Conclusion
SCAD is a negative regulator of vascular remodelling and may represent a novel therapeutic target for vascular remodelling.
Methods
In-vivo experiments were performed on spontaneously hypertensive rats (SHRs, ages of 4 weeks to 20 months) and SCAD knockout mice. The aorta sections of hypertensive patients were used for measurement of SCAD expression. In-vitro experiments with t-butylhydroperoxide (tBHP), SCAD siRNA, adenovirus-SCAD (MOI 90) or shear stress (4, 15 dynes/cm 2 ) were performed using human umbilical vein endothelial cells (HUVECs).
Results
Compared with age-matched Wistar rats, aortic SCAD expression decreased gradually in SHRs with age.

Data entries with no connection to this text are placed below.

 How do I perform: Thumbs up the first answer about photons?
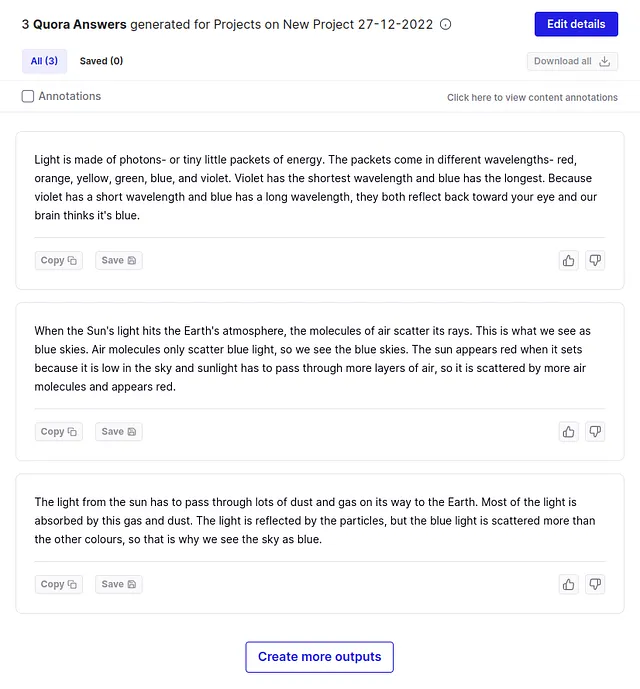(568, 261)
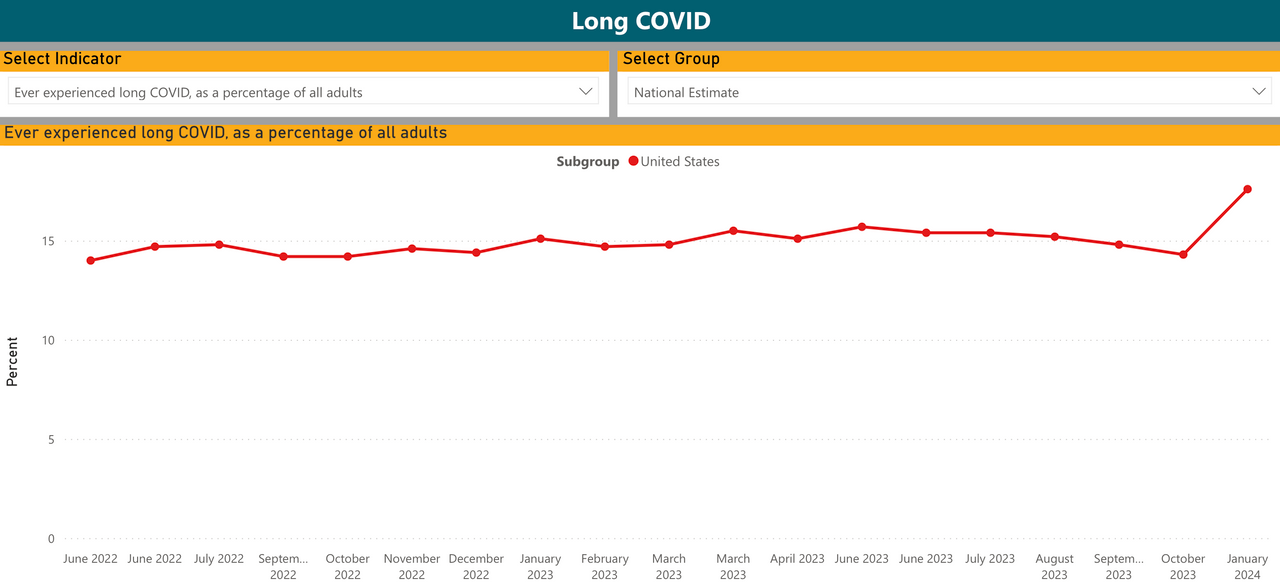Click the July 2023 data point
This screenshot has width=1280, height=587.
coord(990,233)
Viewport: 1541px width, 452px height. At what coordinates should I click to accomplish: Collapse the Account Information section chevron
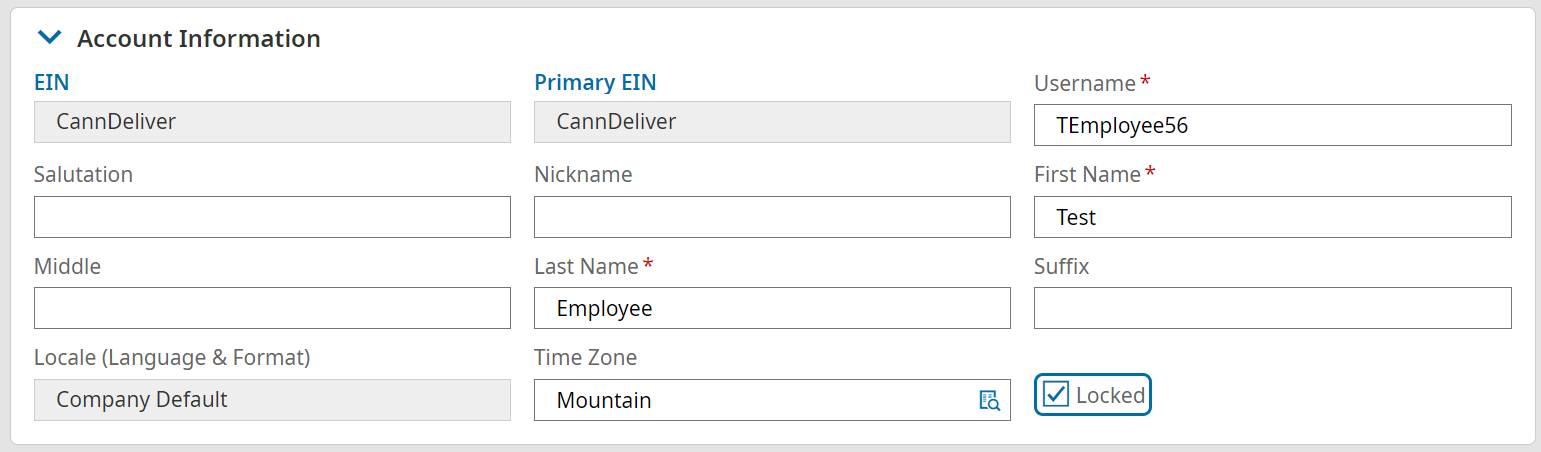48,38
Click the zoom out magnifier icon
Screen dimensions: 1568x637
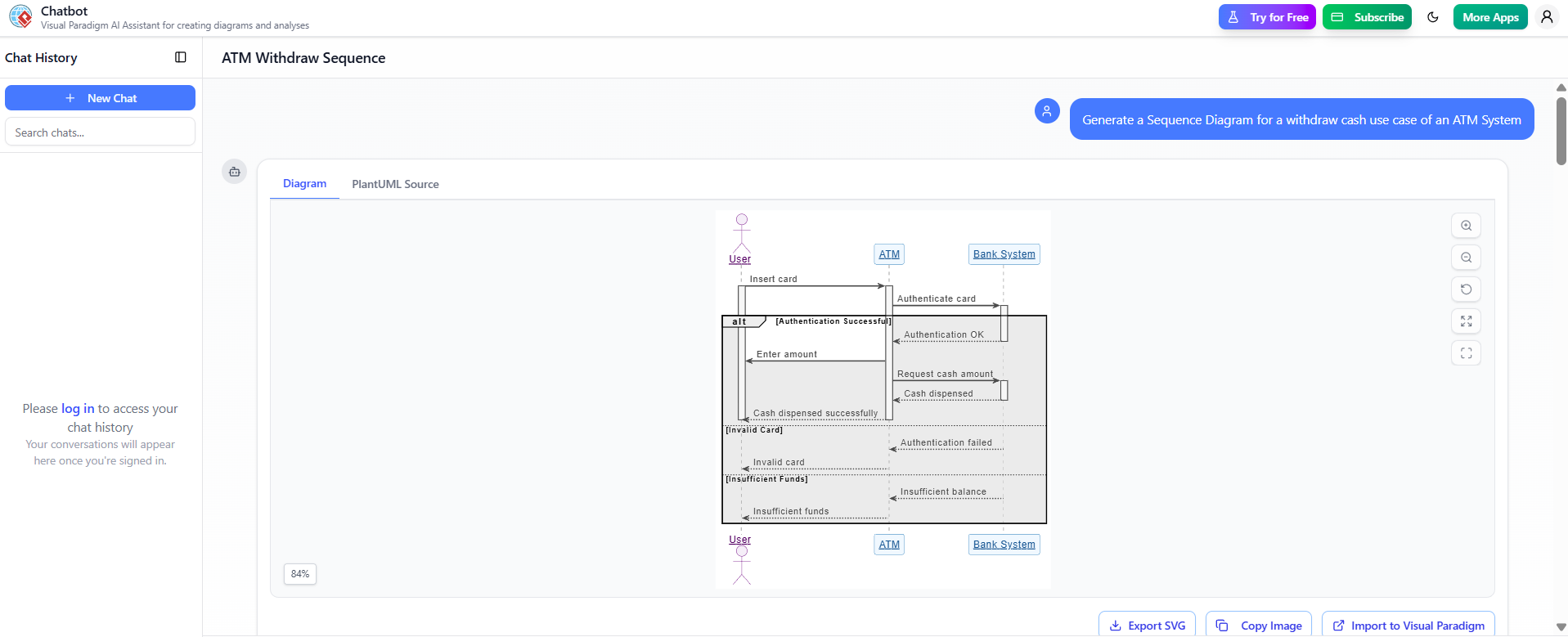[x=1466, y=258]
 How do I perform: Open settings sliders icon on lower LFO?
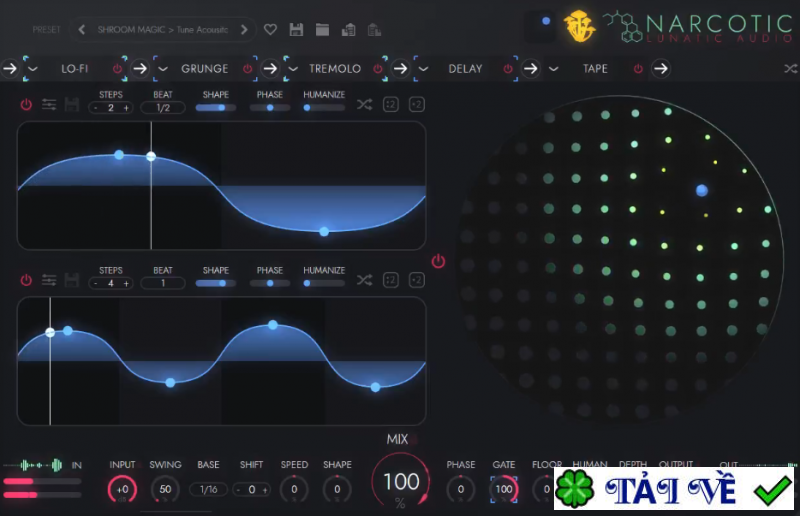click(48, 280)
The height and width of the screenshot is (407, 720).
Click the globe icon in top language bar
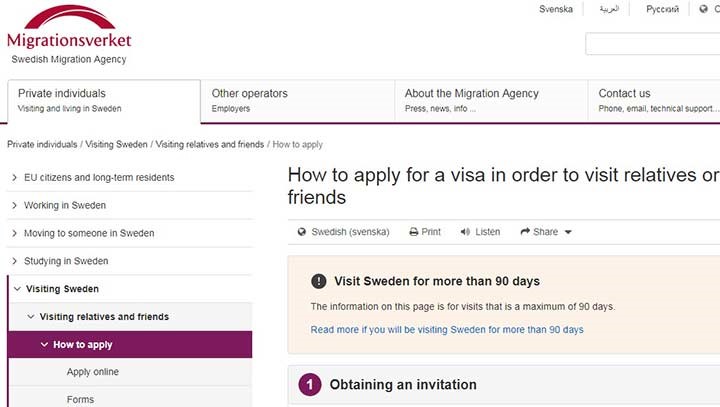pos(703,9)
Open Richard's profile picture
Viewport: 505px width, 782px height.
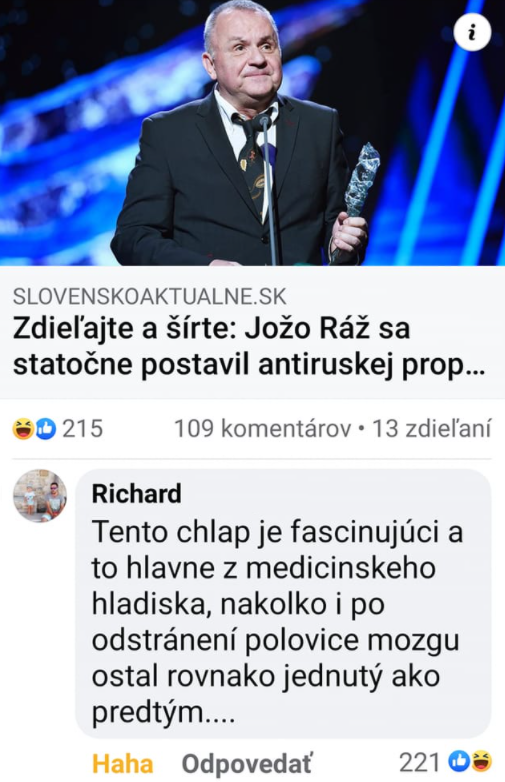click(x=40, y=496)
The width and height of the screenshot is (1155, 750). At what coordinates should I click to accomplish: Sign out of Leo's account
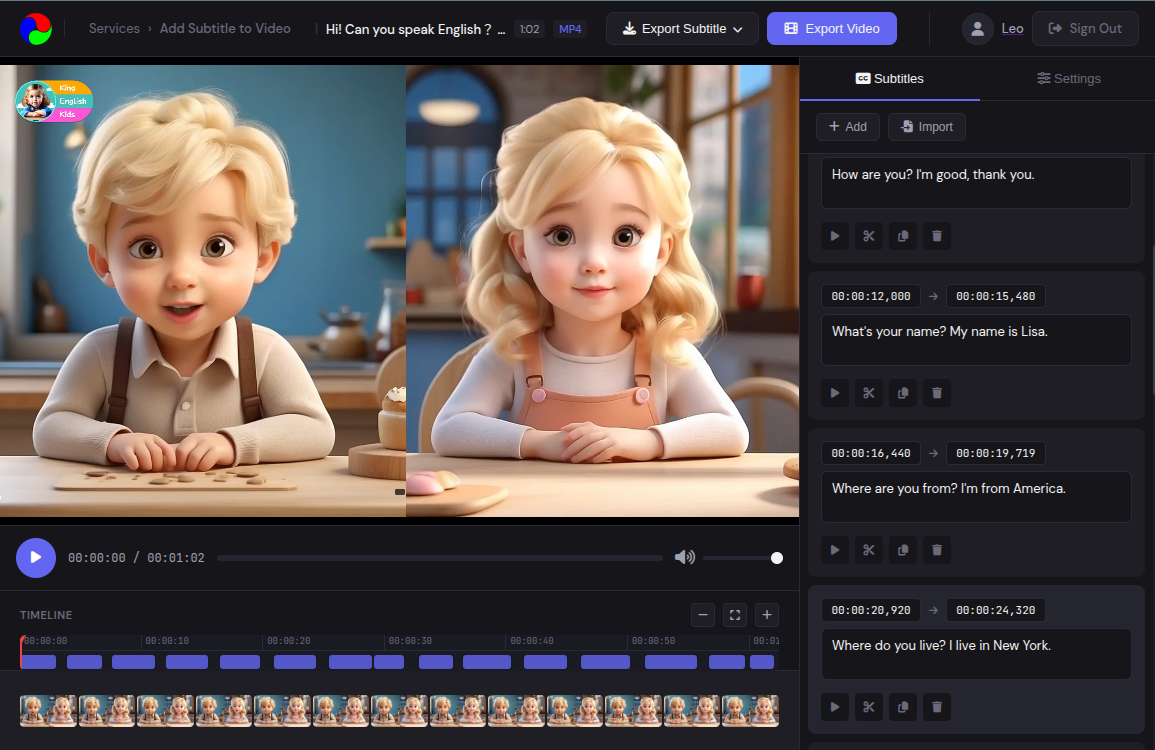(1085, 28)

In addition, aerobic exercise training for 8 weeks could significantly increase SCAD expression and enzyme activity in the aortas of SHRs while decreasing vascular remodelling in SHRs. SCAD knockout mice also exhibited aggravated vascular remodelling and cardiovascular dysfunction. Likewise, SCAD expression was also decreased in tBHP-induced endothelial cell apoptosis models and the aortas of hypertensive patients. SCAD siRNA caused HUVEC apoptosis in vitro , whereas adenovirus-mediated SCAD overexpression (Ad-SCAD) protected against HUVEC apoptosis. Furthermore, SCAD expression was decreased in HUVECs exposed to low shear stress (4 dynes/cm 2 ) and increased in HUVECs exposed to 15 dynes/cm 2 compared with those under static conditions.